3. Frontend Error Tracking

Error log overview (API):

# Get recent errors
curl -s https://streamtrack-api.dylanrichardson1996.workers.dev/api/errors | jq

# Filter by error type
curl -s "https://streamtrack-api.dylanrichardson1996.workers.dev/api/errors?type=api&limit=20" | jq

# Get error statistics
curl -s https://streamtrack-api.dylanrichardson1996.workers.dev/api/errors/stats | jq

Error log queries (D1):

# Recent errors (last 24h)
npx wrangler d1 execute streamtrack --remote --command "
  SELECT
    type,
    message,
    url,
    timestamp,
    user_agent
  FROM error_logs
  WHERE timestamp > datetime('now', '-24 hours')
  ORDER BY timestamp DESC
  LIMIT 20
"

# Error counts by type (last 24h)
npx wrangler d1 execute streamtrack --remote --command "
  SELECT
    type,
    COUNT(*) as count,
    COUNT(DISTINCT message) as unique_messages
  FROM error_logs
  WHERE timestamp > datetime('now', '-24 hours')
  GROUP BY type
  ORDER BY count DESC
"

# Most frequent errors (last 7 days)
npx wrangler d1 execute streamtrack --remote --command "
  SELECT
    message,
    type,
    COUNT(*) as occurrences,
    MAX(timestamp) as last_seen,
    MIN(timestamp) as first_seen
  FROM error_logs
  WHERE timestamp > datetime('now', '-7 days')
  GROUP BY message, type
  ORDER BY occurrences DESC
  LIMIT 10
"

# Errors by URL (identify problematic pages)
npx wrangler d1 execute streamtrack --remote --command "
  SELECT
    url,
    COUNT(*) as error_count,
    COUNT(DISTINCT type) as error_types
  FROM error_logs
  WHERE timestamp > datetime('now', '-24 hours')
  GROUP BY url
  ORDER BY error_count DESC
  LIMIT 5
"

# Check for error spikes (hourly breakdown)
npx wrangler d1 execute streamtrack --remote --command "
  SELECT
    strftime('%Y-%m-%d %H:00', timestamp) as hour,
    type,
    COUNT(*) as count
  FROM error_logs
  WHERE timestamp > datetime('now', '-24 hours')
  GROUP BY hour, type
  ORDER BY hour DESC, count DESC
"

# View full error details (with stack trace)
npx wrangler d1 execute streamtrack --remote --command "
  SELECT * FROM error_logs
  WHERE timestamp > datetime('now', '-1 hour')
  ORDER BY timestamp DESC
  LIMIT 5
"

Error Types:

api - Failed HTTP requests, 4xx/5xx responses
network - Connection failures, timeouts
runtime - Uncaught JavaScript exceptions
render - React component crashes

Normal vs Concerning:

✅ Normal: Occasional api errors (user on bad network), rare network timeouts
⚠️ Warning: Repeated errors from same page/component, >10 errors/hour
🔴 Critical: Error spikes (>50/hour), render errors (app broken for users), all users hitting same error

Interpreting Errors:

High api errors: Check worker health, CORS config, or JustWatch API issues
render errors: Component bug - check message/stack for which component crashed
network errors: May indicate user connectivity issues (normal) or CORS problems
runtime errors: JavaScript bugs in browser code - check stack trace

4. Worker Logs

cd worker
npx wrangler tail --format pretty

Note: Shows real-time logs only.

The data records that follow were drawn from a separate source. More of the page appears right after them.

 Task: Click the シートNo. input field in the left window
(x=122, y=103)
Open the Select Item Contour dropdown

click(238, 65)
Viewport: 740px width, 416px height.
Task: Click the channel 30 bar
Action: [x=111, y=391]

For historical data, use database queries or error logs.

5. Deployments

cd worker
npx wrangler deployments list

Expected System Behavior

Queue System:

Cron runs every 4 hours (6x per day)
Each title checked once per week
Batch size: totalTitles / 42 (42 runs per week)
Example: 420 titles = check 10 per run

API Load:

5000 titles = ~~714 calls/day (~~30/hour)
500ms delay between requests
~1-2 minutes per cron run

Database:

Max 5000 titles (configurable)
50 titles per import request
8 services tracked

Analysis Framework

1. Start Broad

Run these queries to get overview:

Database health (total titles, check status, log count)
API endpoint test
Recent check activity
Frontend error overview (error counts by type in last 24h)

2. Identify Issues

Look for:

❌ Titles never checked (last_checked = NULL for old titles >8 hours)
❌ No recent checks (no availability_logs in 8+ hours)
❌ API errors (500 errors, timeouts, failed imports)
❌ Import failures (titles with NULL justwatch_id or full_path)
❌ Slow/timeout responses (imports taking >30s)
❌ Frontend error spikes (>50 errors/hour in error_logs)
❌ Render errors (React component crashes breaking the UI)
⚠️ Uneven check distribution
⚠️ PACKAGE_MAP issues (ALL titles showing 0 availability)
⚠️ Repeated frontend errors (same error >10 times/hour)

3. Diagnose Root Cause

Common issues:

Cron not running: Check last check_date in availability_logs
Rate limiting: Look for 429 errors or failed checks
Import errors: Titles with NULL justwatch_id/full_path or 500 responses
Large import timeouts: >50 titles per request hitting worker timeout
PACKAGE_MAP outdated: JustWatch changed shortNames (e.g., pct/pcp for Peacock vs old pck)
Wrong title matched: Ambiguous title names (e.g., "The Office" matched UK version instead of US version)
Missing data: Verify titles have justwatch_id and full_path
Database issues: Check log entry count (>10M = concern)

4. Provide Fixes

For each issue found, provide:

Clear explanation of the problem
Exact commands to fix it
Expected outcome after fix

Output Format

For General Health Check

## TV Streaming Availability Tracker Health Report

### ✅ Overall Status: [Healthy/Issues/Critical]

### 📊 Database Metrics
- Total titles: X of 5000 (Y% capacity)
- Checked in last 24h: X titles
- Never checked: X
- Availability logs: X entries

### 🔄 Queue System
- Status: [✅ Working / ⚠️ Warning / 🔴 Critical]
- Last check: X hours ago
- Distribution: [Even / Uneven / Stuck]
- Next batch: ~X titles in Y hours

### 📡 API Health
- Endpoints: [✅ All responding / ⚠️ Some slow / 🔴 Down]
- Response time: Xms
- Errors: [None / Details]

### 🐛 Frontend Errors (Last 24h)
- Total errors: X
- By type: X api, X runtime, X network, X render
- Status: [✅ Normal / ⚠️ Elevated / 🔴 Critical]
- Top error: [message] (X occurrences)

### 🚨 Issues Found
[None / List with severity]

### 💡 Recommendations
[Actionable suggestions]

For Specific Questions

Provide clear, concise answer with supporting data:

Q: [User's question]
A: [Direct answer]

Details:
- [Supporting data point 1]
- [Supporting data point 2]
- [Supporting data point 3]

[If issue found:]
**Fix:**
[Exact commands to resolve]

Common Scenarios

Scenario 1: "Are titles being checked?"

Query last_checked timestamps
Check recent availability_logs entries
Calculate time since last check
Verify against expected schedule
Report status

Scenario 2: "Why is [title] not showing history?"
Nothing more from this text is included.